▸ **DATA LISTING**
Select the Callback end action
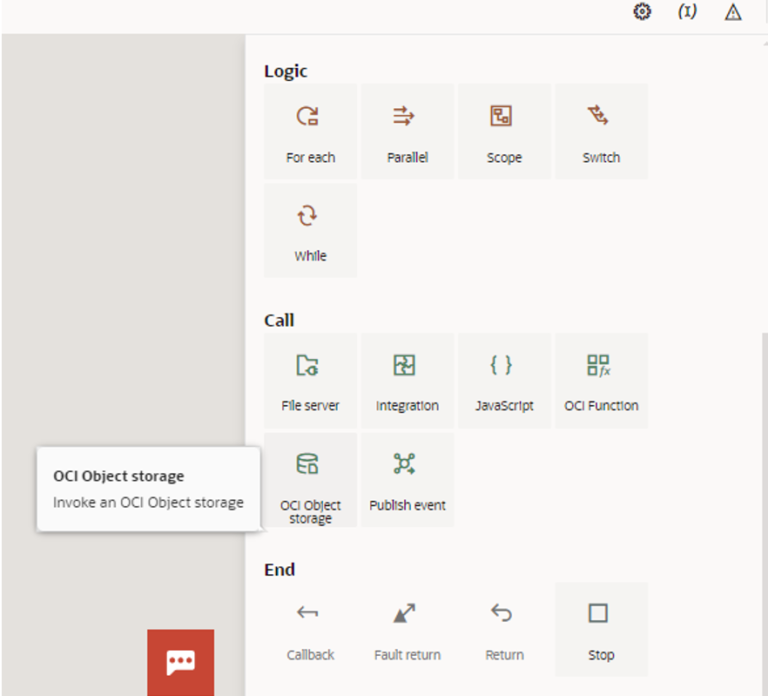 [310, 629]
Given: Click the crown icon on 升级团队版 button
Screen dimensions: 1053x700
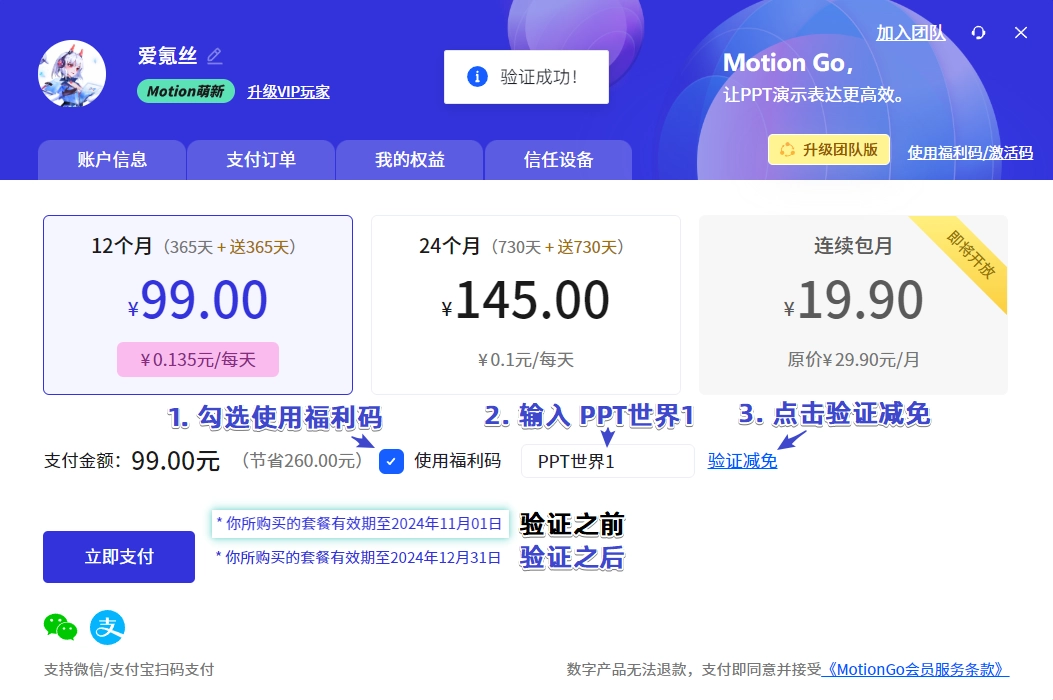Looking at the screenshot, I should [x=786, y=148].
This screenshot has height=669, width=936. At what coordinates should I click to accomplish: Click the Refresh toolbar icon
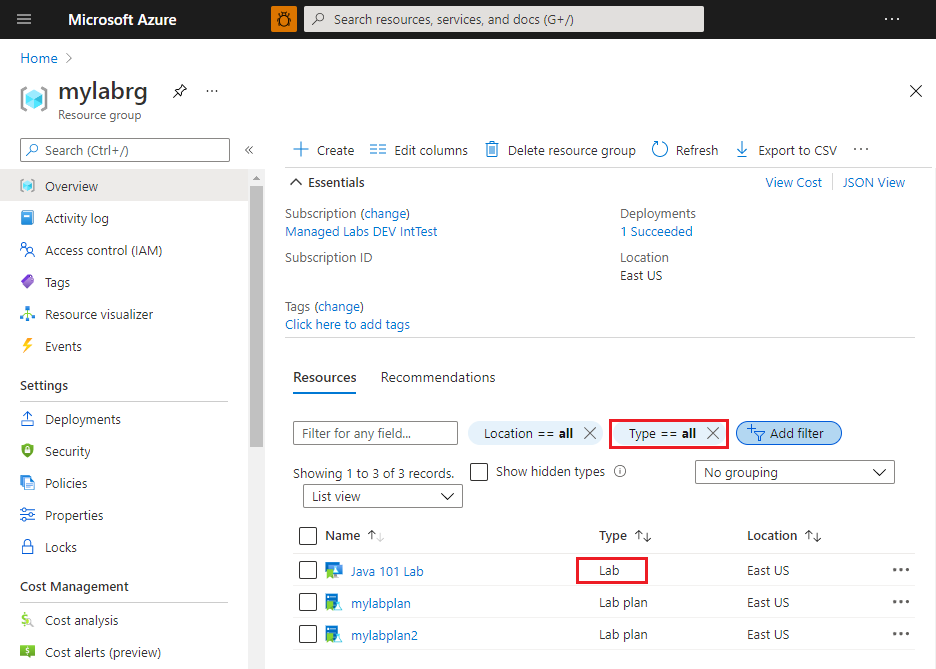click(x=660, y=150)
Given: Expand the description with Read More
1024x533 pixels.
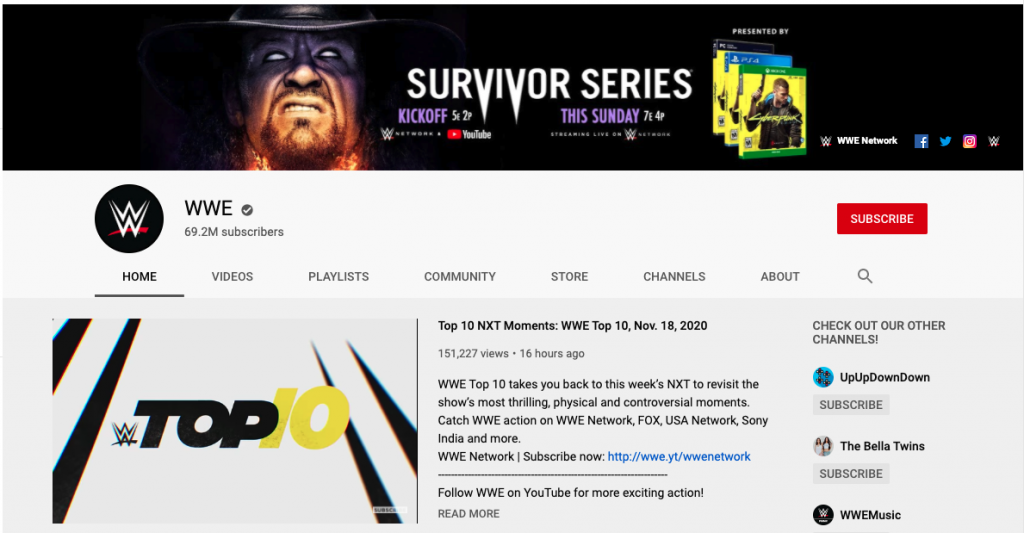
==
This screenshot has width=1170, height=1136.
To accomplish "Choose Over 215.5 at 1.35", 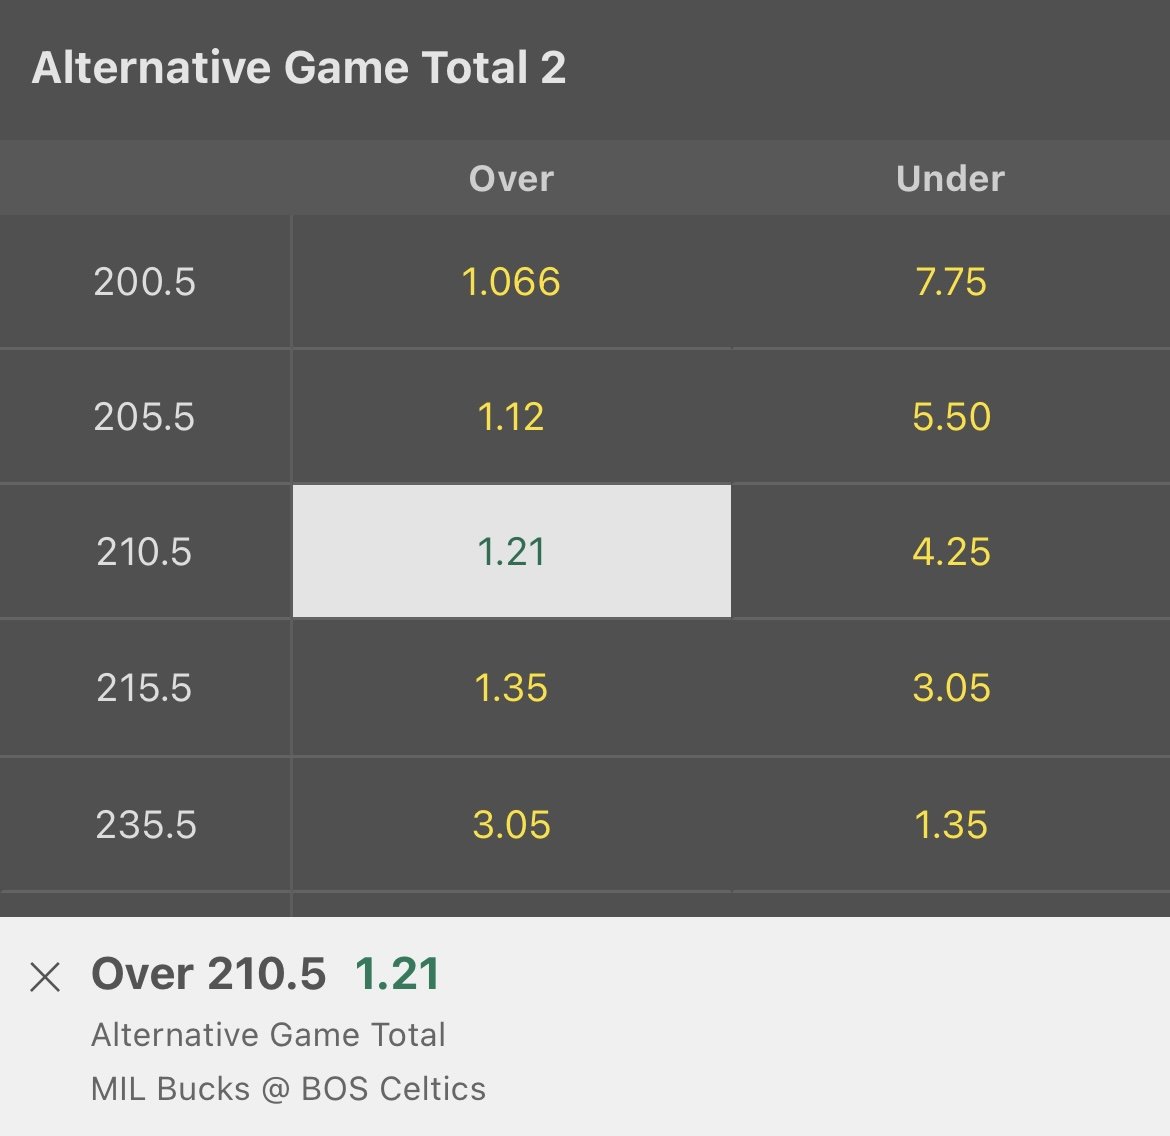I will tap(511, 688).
==
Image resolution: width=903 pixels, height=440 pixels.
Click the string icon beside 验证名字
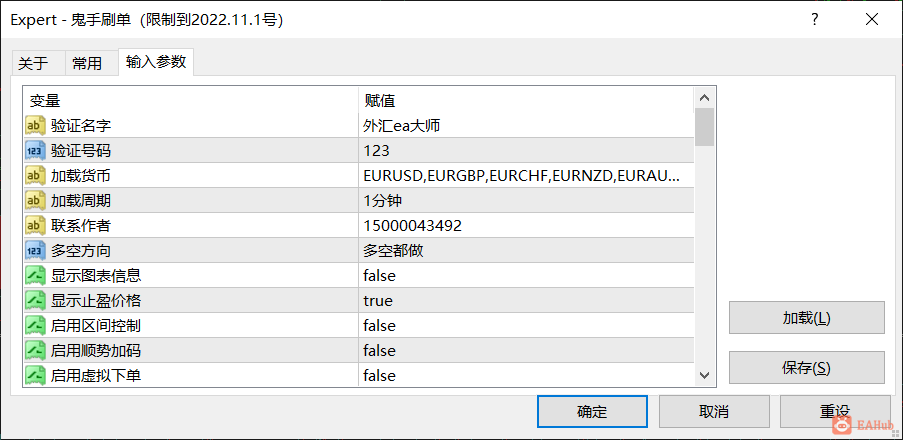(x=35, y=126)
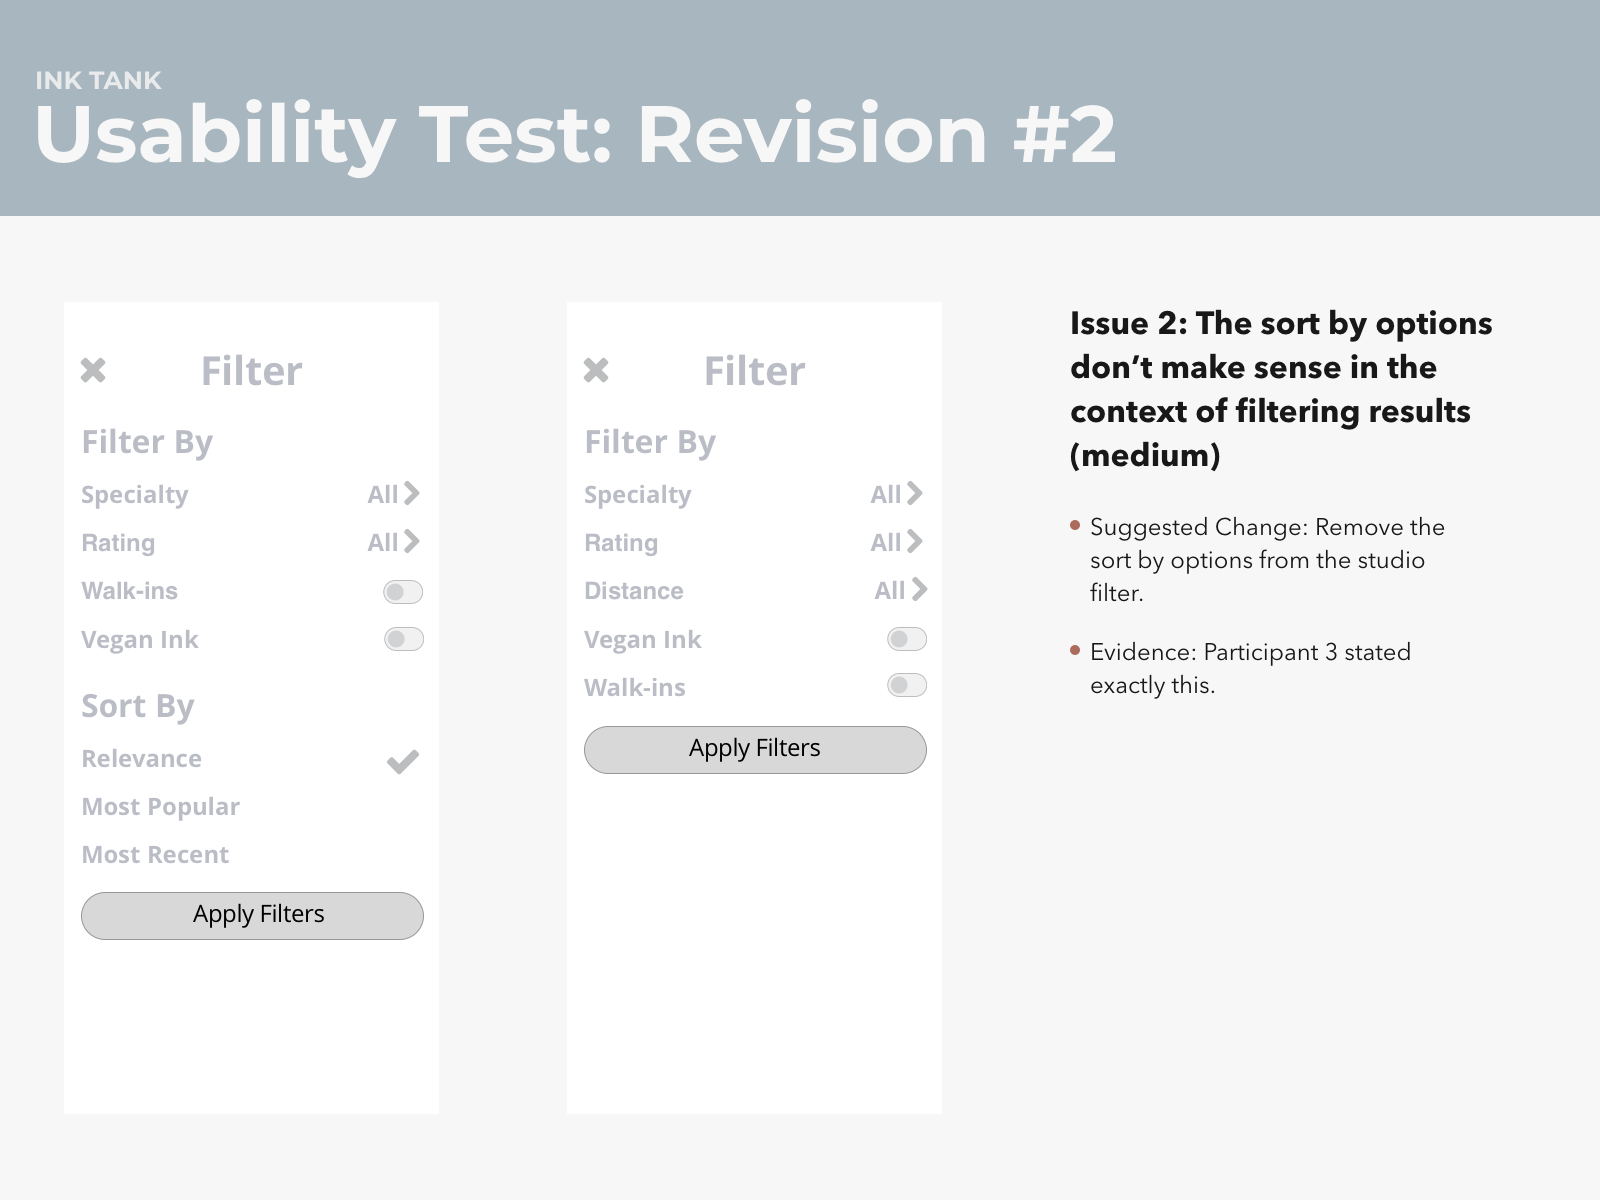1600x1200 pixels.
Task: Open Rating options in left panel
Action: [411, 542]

▸ **TASK DESCRIPTION**
Which lines in the records above contain the word "Given"? Copy each one.

▸ **YOUR SOLUTION**
Given: Click the crown icon on 升级团队版 button
Given: Expand the description with Read More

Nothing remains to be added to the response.